A joint committee has unanimously approved toll rates for the Ohio River Bridges Project after years of research and debate.
Kentucky and Indiana officials have maintained tolls must be used to pay off the project’s costs to build a new East End and downtown I-65 bridge and to rework Spaghetti Junction.
Opposition to tolling has been met with equal force by bridge officials who haven’t backed down to business owners and residents who say tolling will disproportionately affect certain Indiana businesses and minority and low-income commuters.
When the bridges open, commuters will pay between $1 to $12 depending on vehicle size and how they cross. The rates were suggested through a recently released traffic and revenue study. All tolling will be done electronically and won’t require motorists to stop at booth.
The cheapest way to commute will be to use a transponder device that automatically records when the car passes.
Drivers can also register their vehicle, which will incur higher costs, or just pass through and allow video to capture the license plate and send an invoice via mail.
Here’ a breakdown of the costs, depending on the circumstances:
The bridges will also offer a frequent user discount for commuters who use the bridge often, but the states have not yet defined who a “frequent user” is. Further, officials say they haven’t decided whether the transponder device will cost commuters.
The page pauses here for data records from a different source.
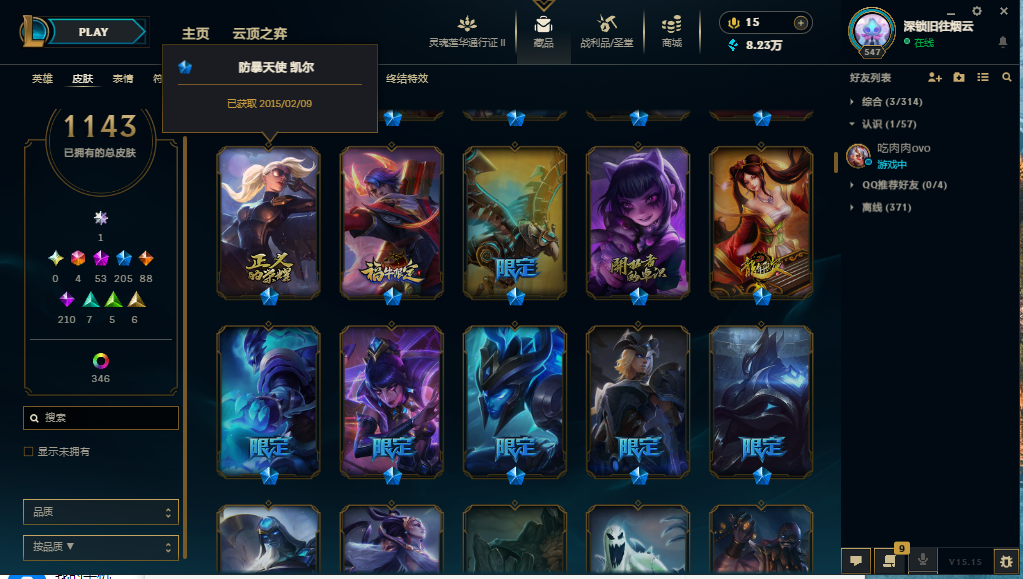Enable the 显示未拥有 checkbox
This screenshot has height=579, width=1023.
coord(29,451)
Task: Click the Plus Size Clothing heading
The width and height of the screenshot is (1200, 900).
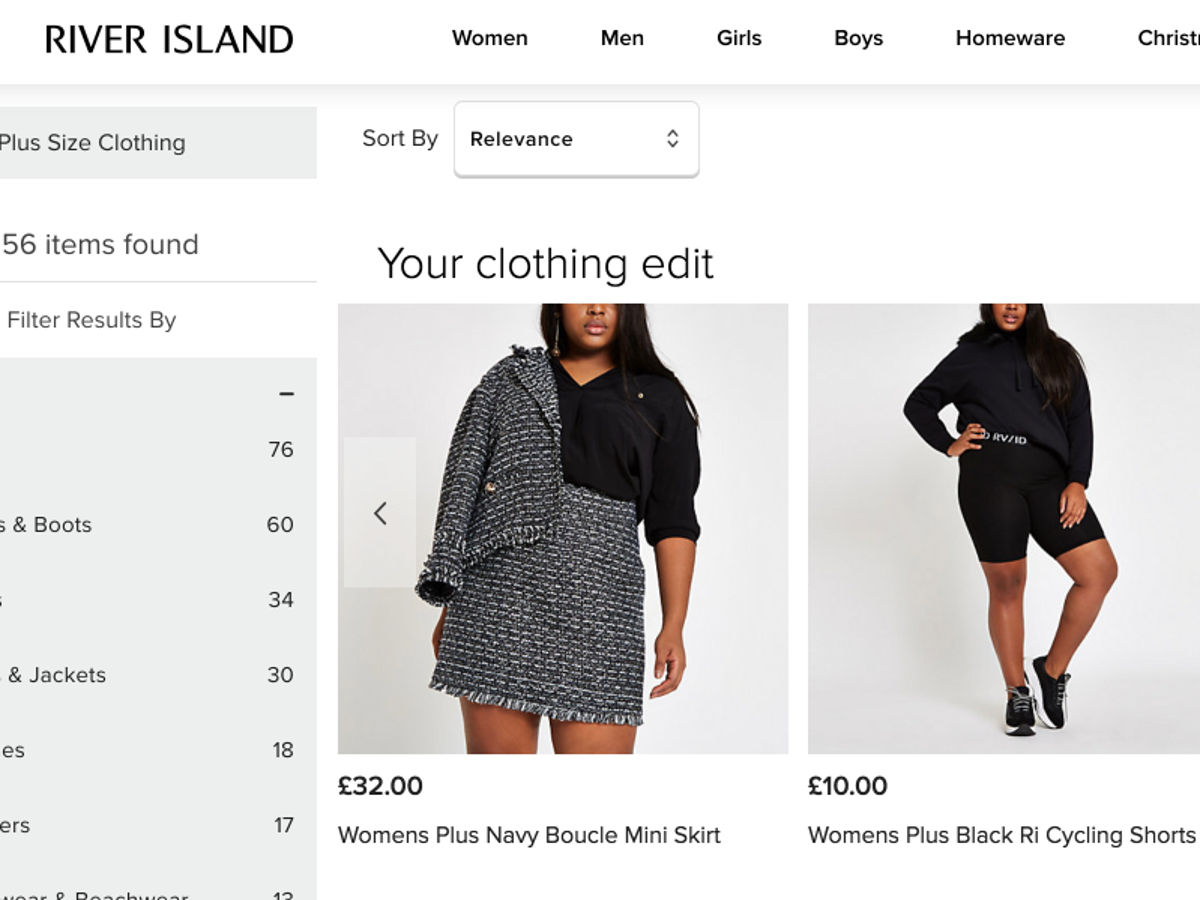Action: [x=92, y=143]
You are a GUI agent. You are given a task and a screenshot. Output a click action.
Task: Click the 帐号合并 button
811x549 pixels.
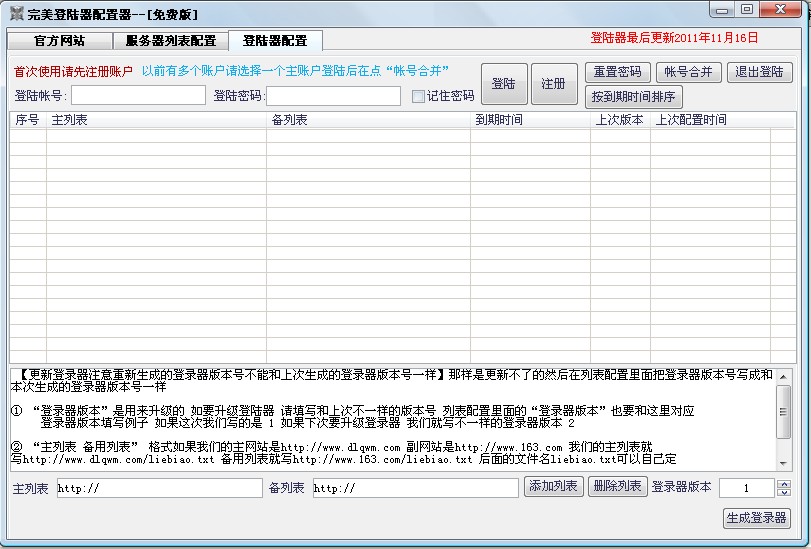pos(688,72)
Prices for transponder devices in other states have ranged from under $1 to around $20, says David Talley, deputy executive budget director at the Kentucky Transportation Cabinet.
Kentucky would like to see transponders given away for free, he says.
Despite opposition from many throughout the development, Kentucky Transportation Cabinet Secretary Mike Hancock says public opinion has helped form the project.
“How we apply that, how we put that into use isn’t’ always obvious but I can assure you that behind the scenes there have been decisions made that have yielded benefits that the public pushed for,” he says.
Hancock points to the creation of the frequent user program as proof.
But for some, like Chris Jones who owns J and J Pallet Corporation in Indiana, the approved tolling structure will have a large impact on how business is done.
“We’ve ran the numbers and made some comments at some of the prior meetings and we felt like it went on deaf ears,” he says. “It’ll give us a distinct disadvantage over our competition.”
Jones says a majority of his transports cross the Ohio River and the approved tolling structure will cost his company around $140,000 a year.
Hancock says the truck rates are comparable to national averages and the tolling structure is necessary to generate the revenue necessary to pay for the project.
Officials say tolls are expected to increase for inflation by around 2.5 percent annually but the tolling body reserves the right to increase tolls at any time depending on the project’s needs.